How institutional investors are reconsidering their schemes and moving from pure retail to mixed use and diversified portfolios was the main theme in a digital panel debate on 8 July, in a session dedicated to the repositioning of major projects as part of the build-up to MAPIC 2021.
This online event also provided an exclusive opportunity to discover how some of the key investors are considering how to future-proof their mixed use investment property at MAPIC 2021, which takes place in Cannes, France from 30 November to 2 December this year.
Speakers included Fabrice Lefevre Sory, senior VP, alternative assets, Natixis Investment Managers; Carl Strufve, director, Nordics, Grosvenor; plus moderator Chris Igwe, CEO, Chris Igwe International.
The session focused on the changing nature of retail investment solutions and the push towards mixed use investment and redevelopment, although the panel warned that while diversification may mitigate asset class cycles, it also requires more intensive management and a greater knowledge across a variety of real estate categories.
Chris Igwe, CEO, Chris Igwe International, set the scene as moderator as he pointed out that the various players in the chain are running at different speeds: “On the one hand, if you look at the speed at which changing is happening, you have the banks at one end who are perhaps not moving, maybe they are observing, maybe they are concerned. And then at the other end you have the consumer, she is changing in a very fast manner. And then the retailer and the investor somewhere stuck in between that, let’s say movement, that is taking place,” he said.
Carl Strufve, director, Nordics, Grosvenor, added: “My initial sense is that we are living in a world that is rapidly changing as you just described and the future is not what it used to be.

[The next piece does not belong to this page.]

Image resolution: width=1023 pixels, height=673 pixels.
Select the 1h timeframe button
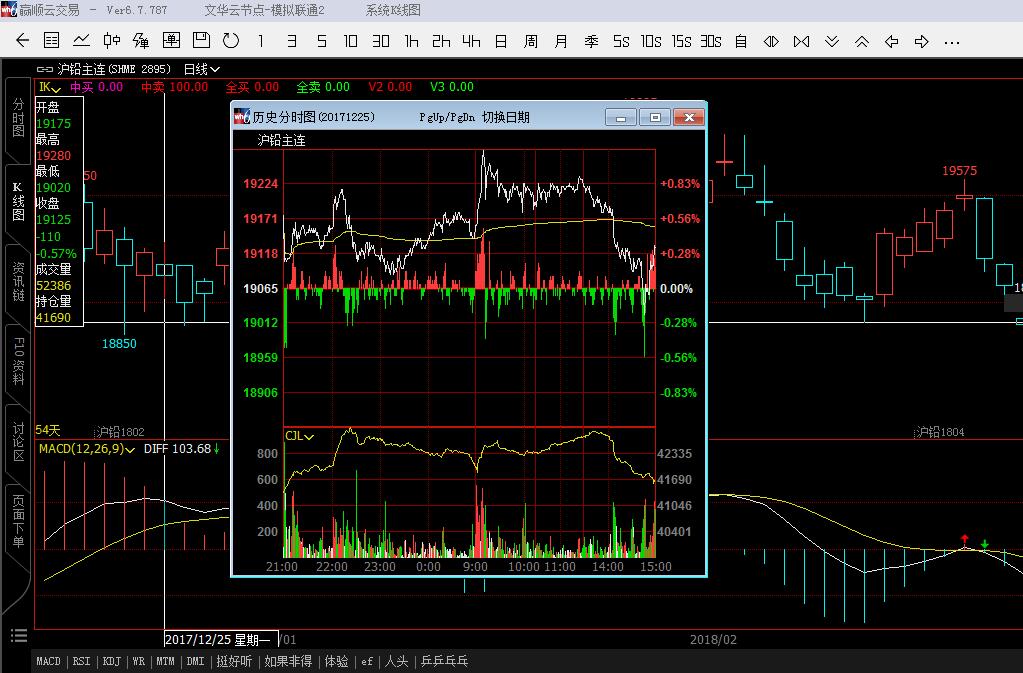coord(411,41)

But it shows the importance of moving forward and adjusting and working in a different way and in a more innovative way than in the past.”
The role of mixed-use investment property
Fabrice Lefevre Sory, Senior VP, alternative assets, Natixis Investment Managers, was quick to point out that it is key for investors to understand why they are adopting a mixed-use strategy.
“The interest of mixed use is clearly to diversify your portfolio and to your points if there is a switch in between the different asset class, one is in a certain point in the cycle, the other one is in a let’s say, in a more challenging time period, the fact to be diversified and to have these mixed use projects gives you some indication that you will be able to overcome the difficult time period I would say,” he said.
However, Strufve said that investors and developers need to be aware of the hard work involved in operating a mixed use location effectively, pointing out that investors could no longer rely on long-term experience in just retail, for example, but require greater expertise across asset classes and a more collaborative approach.
“You have to actively work with your asset and make sure it is aligned with the market,” he said. “Working with mixed use, you need to know a lot about a lot of different classes and work closely with experts and municipalities.”
Retail investment solutions and logistics
Sory said that he believed the line is blurring between different asset classes and that many investors are in “wait and see mode” but described the situation for retail and mixed use as a “very exciting time period”.
Pointing to the fact that logistics and industrial have become a mainstream market, he said that despite the increase in pricing for logistics assets, such facilities are still in the scope of any institutional investors.
“From an investor perspective mixed use offers different benefits. Diversification, in the current climate, this could reduce the investment risk,” he said. “In mixed use we can foresee more of an embedded logistics offer, with logistics, with pick-up and delivery and offices related or not to the occupier. And on top of that if you have 100,000 sq m say then – if there are employees still based in the business – they will need F&B. But I am not so sure we will see cities based around a logistics centre.”
Looking away from the logistics sector, he said: “For opportunistic investors, there’s hospitality. We haven’t seen the current prices for a long time. I would definitely have an eye open on hospitality at the moment, as we see investors in Europe and Asia become more interested, largely on an opportunistic basis.”
Residential and F&B opportunities
Strufve noted that in Scandinavia, as in many parts of Europe, the residential sector is performing very well and has been doing so for quite some time. He said that this has accelerated during COVID.
“There is a strong interest in logistics, globally and across Europe. What we do see in almost all of Northern Europe is a very strong interest of commercial services buildings – schools, police stations, prisons. Buildings with long leases,” he said. “We see F&B as a key part of the offer and a larger part of the spend of the consumer. The reason for caution is that it comes with challenges because you need to market it well and you have to have the right offer. And you have to have the right volume, so you have to work with the scene and ambience and total offering.”
From pure retail to mixed use: How investors are diversifying their portfolio is available on-demand and is part of MAPIC’s overall theme for 2021, People and Places: A New Chapter, which will bring together MAPIC, LeisurUp and The Happetite. It is part of a series of digital events, which will provide valuable insight on a range of topics and trends.
MAPIC, LeisurUp and The Happetite will be held together at the Palais des Festivals, Cannes, France from 30 November to 2 December.